[Items listed in a dataset]
================================

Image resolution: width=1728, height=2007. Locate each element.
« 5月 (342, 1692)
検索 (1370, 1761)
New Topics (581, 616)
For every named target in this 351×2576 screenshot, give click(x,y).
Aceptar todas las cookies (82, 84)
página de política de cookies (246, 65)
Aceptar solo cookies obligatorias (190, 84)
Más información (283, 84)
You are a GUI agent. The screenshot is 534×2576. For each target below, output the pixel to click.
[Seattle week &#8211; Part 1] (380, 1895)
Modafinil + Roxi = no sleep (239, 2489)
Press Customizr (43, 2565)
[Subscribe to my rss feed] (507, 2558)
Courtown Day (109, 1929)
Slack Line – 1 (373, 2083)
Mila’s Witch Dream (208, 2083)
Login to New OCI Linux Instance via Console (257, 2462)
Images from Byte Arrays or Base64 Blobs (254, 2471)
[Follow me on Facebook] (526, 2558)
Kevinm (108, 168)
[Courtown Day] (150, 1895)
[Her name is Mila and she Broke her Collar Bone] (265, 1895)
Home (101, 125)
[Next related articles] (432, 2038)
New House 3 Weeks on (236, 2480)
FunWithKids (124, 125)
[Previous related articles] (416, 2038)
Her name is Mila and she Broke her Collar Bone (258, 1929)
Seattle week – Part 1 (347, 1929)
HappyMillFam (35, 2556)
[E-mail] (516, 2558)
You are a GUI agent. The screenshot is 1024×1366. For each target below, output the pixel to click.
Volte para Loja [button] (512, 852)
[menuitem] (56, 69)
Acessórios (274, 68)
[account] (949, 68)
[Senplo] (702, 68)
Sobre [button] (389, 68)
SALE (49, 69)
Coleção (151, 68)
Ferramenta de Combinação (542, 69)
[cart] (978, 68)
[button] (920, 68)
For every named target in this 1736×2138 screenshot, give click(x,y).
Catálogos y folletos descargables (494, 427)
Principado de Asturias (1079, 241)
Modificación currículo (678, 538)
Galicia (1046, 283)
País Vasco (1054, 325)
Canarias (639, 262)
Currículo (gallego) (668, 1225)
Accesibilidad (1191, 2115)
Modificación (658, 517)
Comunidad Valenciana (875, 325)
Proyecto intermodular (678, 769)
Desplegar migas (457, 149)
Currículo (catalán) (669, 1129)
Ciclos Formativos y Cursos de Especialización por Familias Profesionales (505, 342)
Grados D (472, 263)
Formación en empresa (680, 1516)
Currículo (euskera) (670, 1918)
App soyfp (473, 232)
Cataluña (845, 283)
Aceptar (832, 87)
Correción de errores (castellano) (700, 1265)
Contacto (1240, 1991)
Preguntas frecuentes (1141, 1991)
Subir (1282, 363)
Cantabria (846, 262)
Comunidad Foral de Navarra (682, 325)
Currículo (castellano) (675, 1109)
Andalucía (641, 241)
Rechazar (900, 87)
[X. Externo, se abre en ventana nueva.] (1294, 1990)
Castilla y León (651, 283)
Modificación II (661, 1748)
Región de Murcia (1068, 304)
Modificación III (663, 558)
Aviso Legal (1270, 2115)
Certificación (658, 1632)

================================

**What to produce**
Looking at the entries above, can you reproduce exactly the lines from the one that holds "[account] (949, 68)" through the one that holds "Aviso Legal (1270, 2115)", and only those?

**Worked solution**
[account] (949, 68)
[Senplo] (702, 68)
Sobre [button] (389, 68)
SALE (49, 69)
Coleção (151, 68)
Ferramenta de Combinação (542, 69)
[cart] (978, 68)
[button] (920, 68)
For every named target in this 1736×2138 screenshot, give click(x,y).
Catálogos y folletos descargables (494, 427)
Principado de Asturias (1079, 241)
Modificación currículo (678, 538)
Galicia (1046, 283)
País Vasco (1054, 325)
Canarias (639, 262)
Currículo (gallego) (668, 1225)
Accesibilidad (1191, 2115)
Modificación (658, 517)
Comunidad Valenciana (875, 325)
Proyecto intermodular (678, 769)
Desplegar migas (457, 149)
Currículo (catalán) (669, 1129)
Ciclos Formativos y Cursos de Especialización por Familias Profesionales (505, 342)
Grados D (472, 263)
Formación en empresa (680, 1516)
Currículo (euskera) (670, 1918)
App soyfp (473, 232)
Cataluña (845, 283)
Aceptar (832, 87)
Correción de errores (castellano) (700, 1265)
Contacto (1240, 1991)
Preguntas frecuentes (1141, 1991)
Subir (1282, 363)
Cantabria (846, 262)
Comunidad Foral de Navarra (682, 325)
Currículo (castellano) (675, 1109)
Andalucía (641, 241)
Rechazar (900, 87)
[X. Externo, se abre en ventana nueva.] (1294, 1990)
Castilla y León (651, 283)
Modificación II (661, 1748)
Región de Murcia (1068, 304)
Modificación III (663, 558)
Aviso Legal (1270, 2115)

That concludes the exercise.